Malon: i hate you alll (runs out of the room crying)

Ruto: What like a baby, i mean he is like on dope so she should like no he is like not knowing what he is saying.

Lara: WILL YOU SHUT THE FUCK UP!

Mia: OK that is this show is such fuckin gay , all the people are doin are fucking each outhe and smoking dope, and every other word is fuck!!!!. IM outta hey, come one water Link, lets go to the mall, you have to buy me something for this one.

Water Link: Ok Lets go.

Ruto: Like Bye

Lara: Fire Link I'M LEAVING YOU!!!!!!!!!!!

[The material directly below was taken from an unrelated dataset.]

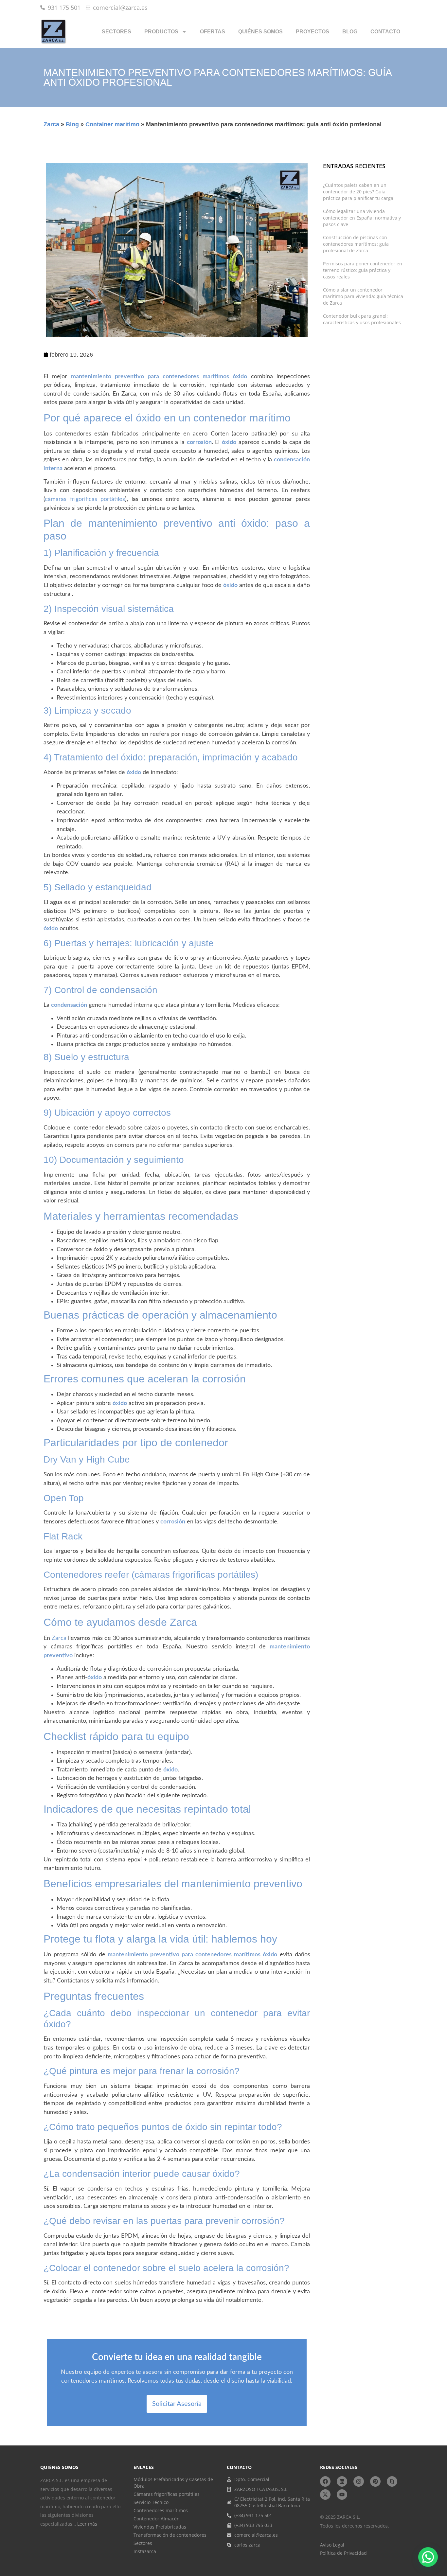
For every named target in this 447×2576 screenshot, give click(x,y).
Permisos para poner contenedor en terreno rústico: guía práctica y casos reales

(Fire Link and Ganondoft remain)

Fire Link: I quiting this shit, if smoking pot and drinking means loseing her then im quitting.

Ganondoft: Loving you is easy cause your beautiful

Fire Link: What the fuck! ( runs outta of the room)

Ganondoft: Wait my love ( Runs out after him)

(Zelda and Link are finally done, damn!)

Zelda: Well this turn out ok i  guess

Link: Yea, hey your good.

Zelda: Thanks Link, but as long a my father NEVER EVER find s out what we did, then were ok

Link: Right were  too young to die.

King Of Hyrule: (Comes up behind Zelda and Link) I Saw the WHOLE SHOW!